Cytokine profiling of human peripheral blood CD4+ T lymphocytes reveals a new Th-subpopulation (Th6) characterized by IL-6.

The number of functional subsets of CD4+ T lymphocytes distinguished by their cytokine production has been extended in the last decade. The in vitro generation of a T cell subset characterized by IL-6 production has resurrected the question of cytokine co-expression patterns in T cells. In order to delineate these cells as a specific functional subpopulation in vivo, we profiled the cytokine production pattern of human peripheral blood CD4+ T lymphocytes across established subsets. We provide evidence for a new T cell subset Th6, with an IL-6 signature. Freshly isolated PBMC were analyzed using intracellular cytokine detection (IDC). Cytokine co-expression patterns of up to three cytokines, as well as their correlation with selected transcription factors, were determined in CD4+ T lymphocytes.
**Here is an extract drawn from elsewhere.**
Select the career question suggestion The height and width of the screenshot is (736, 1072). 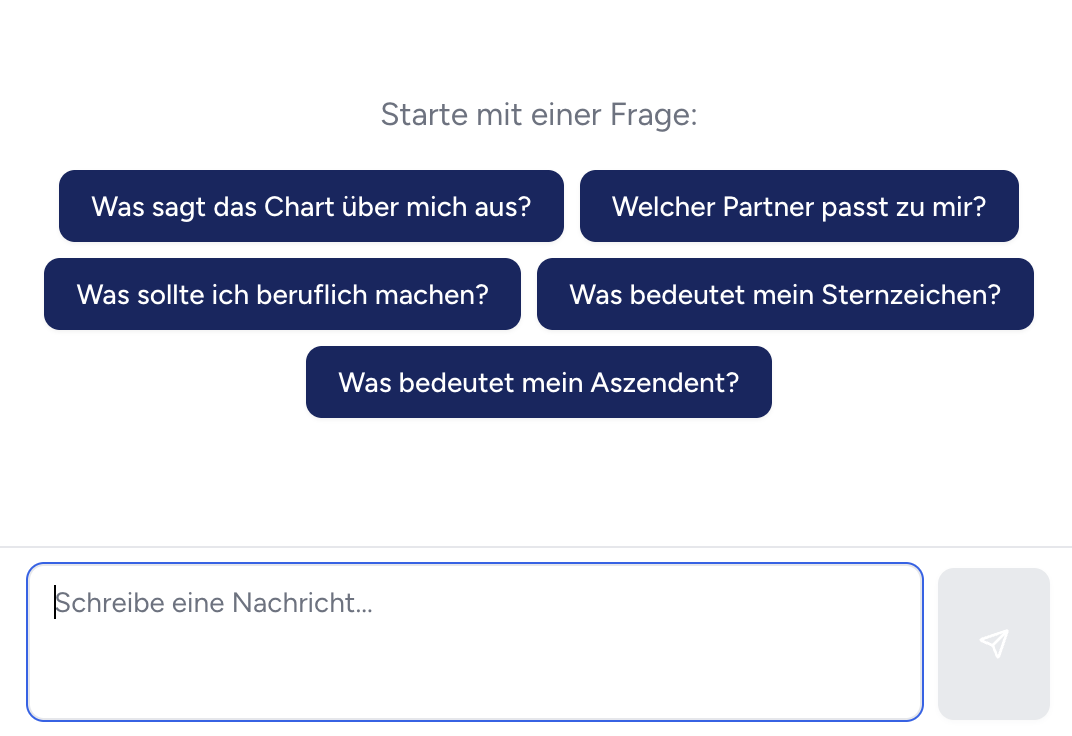coord(282,294)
Co-expression of two of these signature cytokines used for the definition of functional subsets, e.g. IL-4, IFN-gamma, IL-17 and IL-6 were observed, but nearly excluded the production of a third (or fourth) signature cytokine. In this respect, Th1 (key cytokine IFN-gamma), Th2 (IL-4), Th6 (IL-6) and Th17 (IL-17) subsets can be defined, along with overlaps of any two of them. In contrast, TNF-alpha and IL-2 are not signature cytokines, but their absence or expression in single cells introduces further divisions across established subsets. Our study supports the concept of a further functional T cell Th6 subset, and contributes to the reference cytokine profiles of healthy individuals relevant to further studies in a variety of disease states.